The fact sheet is available by calling John McEvoy, Linn County Health Department, 541-967-3821; Robert Wilson, Benton County Health Department, 541-766-6841; or Duncan Gilroy, Oregon Health Division, 503-731-4015.

The Department of Environmental Quality recently tested the lab's well water and found no contaminants. Testing of tissues from the affected fish revealed no clues either, said Larry Curtis, chair of the Department of Environmental and Molecular Toxicology at OSU and chair of the task force.

"It is very possible that what has triggered the two episodes that we know about is intermittent - and conceivably related to seasonally high water," Curtis said. "We may have a better shot at identifying the contaminant if we get a period of unusually wet weather."

In December of 1998, a contaminant killed thousands of rainbow trout in the OSU research lab, located one mile east of Corvallis off Highway 34. This spring, researchers at the lab discovered a number of symptoms in the fish, including high mortality, altered growth, anemia and other physical deformities. After conducting autopsies, they discovered cancerous tumors at a rate 100 times higher than normal.

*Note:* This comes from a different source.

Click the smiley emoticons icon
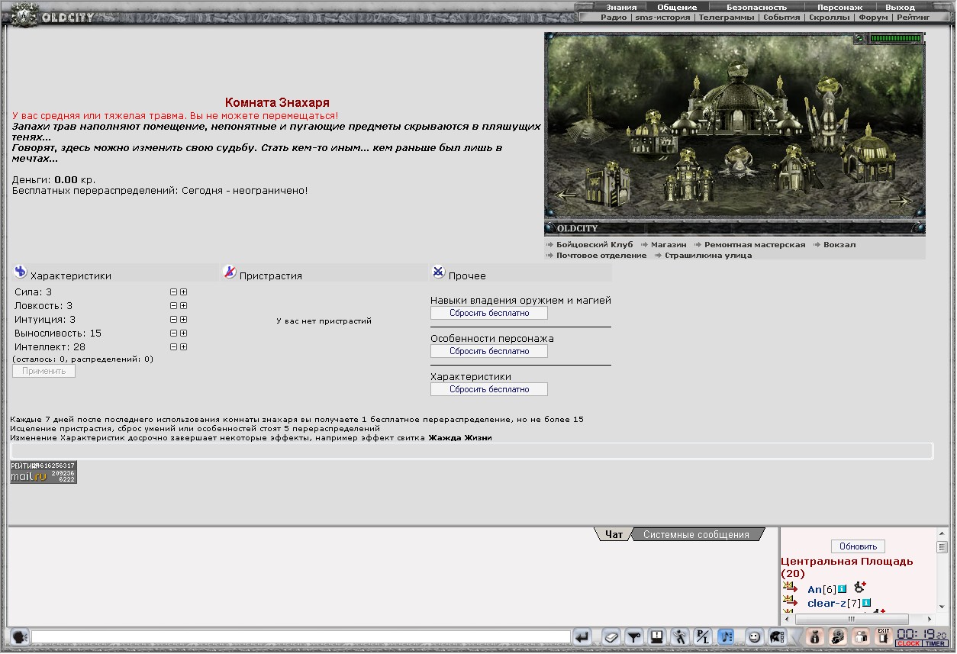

The university immediately notified the Department of Environmental Quality, the Oregon Health Division, and the Linn and Benton county health departments. A task force comprised of representatives of those agencies and OSU was formed.

"It may be quite a while before we have the information we need to fully evaluate the potential health risks," said Grant Higginson, health officer with the Oregon Health Division in Portland. "Until more facts are known, we are encouraging people with private wells in the area to consider using bottled water for drinking and cooking, as a precaution."

The task force is continuing to investigate the water source and fish tissues. Scientists also are studying the shallow aquifer that provides well water to the area.

Gilroy, state toxicologist for the OHD, coordinated the publication of the fact sheet.